Habiter dans une vraie maison, c'est aussi avoir accès à tout ce dont on pourrait avoir besoin, y compris certains articles pour les enfants qu'on hésite à transporter (parc, chaise haute) et, bonheur, de nouveaux jouets!

Les irritants sont mineurs: une propreté parfois douteuse dans la maison qu'on emprunte ou de petits objets qui ont été brisés dans la nôtre. Et il faut faire le ménage. Il peut arriver qu'une ou l'autre des parties annule à la dernière minute (dans le cas d'une maladie, par exemple). Malheureusement, on n'y peut rien. On doit trouver une nouvelle famille. Si les délais sont très courts, on fait appel à notre association d'échange. Elle pourra contacter directement ses membres pour leur demander de nous prêter leur résidence secondaire, par exemple.

Pour trouver la maison qui nous convient
On adhère à une association d'échange, puis on «vend» notre maison aux autres membres: on met des photos (intérieur et extérieur) sur le site de l'association et on décrit notre résidence. On prend soin d'indiquer les activités et les endroits à visiter dans les environs, et on précise quand et où on aimerait partir. La meilleure façon de ne pas se retrouver le bec à l'eau est de s'y prendre au moins trois ou quatre mois d'avance. «À moins d'habiter une maison délabrée et éloignée de tout, il y a peu de risques que personne ne veuille échanger avec nous», dit Richard Cassin, représentant canadien d'Intervac International, un réseau semblable à Trocmaison. Cela dit, on a plus de chances de trouver «si on est proche des événements culturels et de beaux sites naturels et si on peut se baigner à proximité», dit Christelle Mistrot dit Pachet. Enfin, plus on est flexible pour notre destination vacances, plus on a de chances de trouver preneur. Si notre maison intéresse quelqu'un ou si on aperçoit une maison qui répond à nos critères, un premier contact est établi entre les deux propriétaires.

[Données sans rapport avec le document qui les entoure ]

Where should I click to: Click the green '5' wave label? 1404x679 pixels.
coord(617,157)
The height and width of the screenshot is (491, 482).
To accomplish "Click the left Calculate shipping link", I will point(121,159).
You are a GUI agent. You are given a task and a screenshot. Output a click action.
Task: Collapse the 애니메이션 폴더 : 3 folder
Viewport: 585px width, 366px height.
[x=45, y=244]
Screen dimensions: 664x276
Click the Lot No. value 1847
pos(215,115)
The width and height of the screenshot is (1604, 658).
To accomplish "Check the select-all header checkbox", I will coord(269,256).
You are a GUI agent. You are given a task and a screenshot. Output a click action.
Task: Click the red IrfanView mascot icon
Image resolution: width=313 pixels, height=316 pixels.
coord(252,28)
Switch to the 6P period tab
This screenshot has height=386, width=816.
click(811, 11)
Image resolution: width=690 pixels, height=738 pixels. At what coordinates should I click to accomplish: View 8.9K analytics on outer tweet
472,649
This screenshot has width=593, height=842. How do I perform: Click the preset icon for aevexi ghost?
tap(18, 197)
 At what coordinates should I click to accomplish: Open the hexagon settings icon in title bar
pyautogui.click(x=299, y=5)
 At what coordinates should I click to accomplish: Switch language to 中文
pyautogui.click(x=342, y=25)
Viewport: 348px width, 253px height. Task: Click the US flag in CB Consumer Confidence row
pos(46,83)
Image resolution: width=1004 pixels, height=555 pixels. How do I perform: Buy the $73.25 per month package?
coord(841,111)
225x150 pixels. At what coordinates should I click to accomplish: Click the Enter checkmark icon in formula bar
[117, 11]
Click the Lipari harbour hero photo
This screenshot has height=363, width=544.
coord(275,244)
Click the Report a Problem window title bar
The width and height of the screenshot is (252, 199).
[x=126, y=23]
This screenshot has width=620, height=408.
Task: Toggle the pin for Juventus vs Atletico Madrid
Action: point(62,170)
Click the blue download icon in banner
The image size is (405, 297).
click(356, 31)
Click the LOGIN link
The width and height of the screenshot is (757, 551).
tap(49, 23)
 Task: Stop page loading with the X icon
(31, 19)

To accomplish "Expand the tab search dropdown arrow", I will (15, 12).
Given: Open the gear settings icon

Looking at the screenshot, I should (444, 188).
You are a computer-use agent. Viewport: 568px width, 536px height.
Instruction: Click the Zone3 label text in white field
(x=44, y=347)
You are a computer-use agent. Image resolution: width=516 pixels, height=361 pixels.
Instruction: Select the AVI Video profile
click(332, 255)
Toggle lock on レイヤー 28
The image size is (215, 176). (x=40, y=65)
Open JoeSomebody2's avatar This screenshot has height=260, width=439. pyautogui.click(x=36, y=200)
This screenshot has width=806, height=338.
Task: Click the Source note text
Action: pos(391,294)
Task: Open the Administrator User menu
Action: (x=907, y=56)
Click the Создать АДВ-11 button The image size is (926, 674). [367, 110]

Avant de se décider, on obtient le maximum d'informations sur la résidence qui nous intéresse: sa distance du centre-ville ou des attractions touristiques, la présence d'une piscine, le nombre de chambres, etc. Laisser notre maison à un étranger nous rend nerveuse? «Il ne faut pas oublier que, pendant qu'il est chez nous, on est chez lui!» répond Mme Mistrot dit Pachet. Les vols entre échangeurs seraient très rares. Pour se rassurer, «on peut demander à l'autre famille de nous référer à des gens avec qui elle a déjà échangé», dit Richard Cassin. Quand les deux parties sont intéressées, on rédige une entente afin d'éviter tout malentendu. Elle indique notamment les dates de départ et d'arrivée. «Quelquefois, une famille achète ses billets d'avion, puis apprend que ceux avec qui elle croyait échanger sa résidence ont conclu une entente avec d'autres!» dit Richard Cassin. Le contrat, signé par les deux familles, indique aussi ce qui est exigé ou défendu dans la maison de l'autre. «Il ne faut pas hésiter à être précise: par exemple, qu'on ne peut pas marcher sur le plancher de bois franc avec des souliers ou qu'il faut laver les draps et serviettes avant notre départ», conseille Nathalie Lauzon.